**ARTICLE**
[start]
Integration
Dataset is the abstraction we use to segment and organize training and generated data but how customers can move their data into our platform?
Rockfish offers an API to create a new dataset uploading parquet files, and the python-sdk offers utilities to upload CSV and other format but we know you need more.
For this reason we started to developer connectors capable of importing and dumping data from different sources.
Here the one we have so far, the one we are working at and if you have specific requirements let us know.
AWS S3
For AWS S3 we developed two actions one called s3-loader
, useful to download
data from AWS bucket you own and move them in our system for direct training or
to store them as dataset for future use.
[end]
**TASKS TO CARRY OUT**
[1] Answer these questions about the integration page:
(a) What type of file does the Rockfish API accept when creating a new dataset?
(b) What does the python-sdk offer utilities for?
(c) What is the name of the AWS S3 action that downloads data from a bucket you own?
[2] Pull out every line of the records that contains the string "thumbnail".

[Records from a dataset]
[start]
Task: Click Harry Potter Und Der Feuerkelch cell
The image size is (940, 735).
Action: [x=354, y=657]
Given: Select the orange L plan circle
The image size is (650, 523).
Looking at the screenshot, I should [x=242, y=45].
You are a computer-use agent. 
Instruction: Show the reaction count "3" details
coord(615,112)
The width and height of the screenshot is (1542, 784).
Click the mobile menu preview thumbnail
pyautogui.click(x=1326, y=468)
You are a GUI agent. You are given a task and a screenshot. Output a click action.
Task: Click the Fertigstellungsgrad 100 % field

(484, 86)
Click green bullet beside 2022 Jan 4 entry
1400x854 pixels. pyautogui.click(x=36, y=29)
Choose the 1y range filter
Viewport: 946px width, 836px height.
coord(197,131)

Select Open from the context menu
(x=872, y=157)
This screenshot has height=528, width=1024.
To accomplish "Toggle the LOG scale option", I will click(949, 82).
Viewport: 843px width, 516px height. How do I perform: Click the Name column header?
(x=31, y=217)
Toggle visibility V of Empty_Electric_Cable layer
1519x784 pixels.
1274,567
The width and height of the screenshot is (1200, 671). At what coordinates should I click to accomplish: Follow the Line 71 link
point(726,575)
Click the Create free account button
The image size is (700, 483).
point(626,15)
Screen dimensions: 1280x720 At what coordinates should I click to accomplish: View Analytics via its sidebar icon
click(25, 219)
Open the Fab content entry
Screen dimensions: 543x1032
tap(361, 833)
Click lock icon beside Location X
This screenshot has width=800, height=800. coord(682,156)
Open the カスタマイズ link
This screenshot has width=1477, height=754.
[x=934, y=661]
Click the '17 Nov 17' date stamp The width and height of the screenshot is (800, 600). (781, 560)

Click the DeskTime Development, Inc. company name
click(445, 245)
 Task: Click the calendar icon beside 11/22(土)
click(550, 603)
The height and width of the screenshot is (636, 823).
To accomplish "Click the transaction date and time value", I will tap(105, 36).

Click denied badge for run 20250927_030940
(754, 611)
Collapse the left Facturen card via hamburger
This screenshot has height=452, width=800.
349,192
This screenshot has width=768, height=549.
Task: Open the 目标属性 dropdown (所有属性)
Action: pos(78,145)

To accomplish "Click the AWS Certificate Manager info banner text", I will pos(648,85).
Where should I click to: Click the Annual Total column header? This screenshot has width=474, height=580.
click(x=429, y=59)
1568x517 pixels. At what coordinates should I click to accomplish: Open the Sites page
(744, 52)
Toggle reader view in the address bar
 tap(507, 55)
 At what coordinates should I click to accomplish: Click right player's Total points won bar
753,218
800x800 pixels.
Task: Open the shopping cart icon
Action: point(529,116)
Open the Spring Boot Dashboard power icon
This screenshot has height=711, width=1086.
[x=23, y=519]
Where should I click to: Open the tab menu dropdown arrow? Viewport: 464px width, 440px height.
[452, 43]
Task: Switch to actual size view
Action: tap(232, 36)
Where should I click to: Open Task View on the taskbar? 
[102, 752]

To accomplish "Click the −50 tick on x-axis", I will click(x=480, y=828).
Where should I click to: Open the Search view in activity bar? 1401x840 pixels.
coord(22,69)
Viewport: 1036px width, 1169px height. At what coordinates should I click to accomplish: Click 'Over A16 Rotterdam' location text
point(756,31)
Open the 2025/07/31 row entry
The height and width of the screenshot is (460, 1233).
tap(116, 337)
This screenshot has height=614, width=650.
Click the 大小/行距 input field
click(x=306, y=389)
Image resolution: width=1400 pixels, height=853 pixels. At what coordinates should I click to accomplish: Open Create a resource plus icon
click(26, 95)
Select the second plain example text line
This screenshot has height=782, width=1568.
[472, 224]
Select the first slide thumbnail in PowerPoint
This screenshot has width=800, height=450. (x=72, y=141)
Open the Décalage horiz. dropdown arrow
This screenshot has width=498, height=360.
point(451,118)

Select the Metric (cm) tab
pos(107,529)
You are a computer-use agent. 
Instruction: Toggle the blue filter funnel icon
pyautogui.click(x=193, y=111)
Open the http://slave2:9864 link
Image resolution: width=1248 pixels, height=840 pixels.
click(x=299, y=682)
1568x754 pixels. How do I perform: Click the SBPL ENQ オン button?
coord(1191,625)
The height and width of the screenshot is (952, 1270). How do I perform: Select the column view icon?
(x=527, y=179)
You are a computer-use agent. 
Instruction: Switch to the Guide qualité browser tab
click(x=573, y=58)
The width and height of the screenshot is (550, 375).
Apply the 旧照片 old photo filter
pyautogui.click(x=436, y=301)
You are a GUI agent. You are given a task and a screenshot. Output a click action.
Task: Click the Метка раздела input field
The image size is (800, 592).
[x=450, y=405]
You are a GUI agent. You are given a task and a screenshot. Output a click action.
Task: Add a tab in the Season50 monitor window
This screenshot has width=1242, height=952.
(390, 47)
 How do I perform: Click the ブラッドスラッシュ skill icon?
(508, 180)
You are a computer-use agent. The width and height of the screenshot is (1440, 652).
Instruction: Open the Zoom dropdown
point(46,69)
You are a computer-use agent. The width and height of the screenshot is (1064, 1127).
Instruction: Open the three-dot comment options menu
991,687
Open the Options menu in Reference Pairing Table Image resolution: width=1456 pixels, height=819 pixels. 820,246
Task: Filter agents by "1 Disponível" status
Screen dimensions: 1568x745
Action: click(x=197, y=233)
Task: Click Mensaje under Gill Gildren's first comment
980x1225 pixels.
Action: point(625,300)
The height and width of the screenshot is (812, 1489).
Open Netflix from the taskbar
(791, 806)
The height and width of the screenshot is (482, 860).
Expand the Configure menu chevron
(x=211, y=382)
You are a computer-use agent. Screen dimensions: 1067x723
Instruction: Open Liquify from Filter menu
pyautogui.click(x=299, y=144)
[end]
**ANSWERS PROVIDED**
[1]
(a) Parquet files.
(b) Uploading CSV and other formats.
(c) s3-loader.

[2]
Click the mobile menu preview thumbnail
Select the first slide thumbnail in PowerPoint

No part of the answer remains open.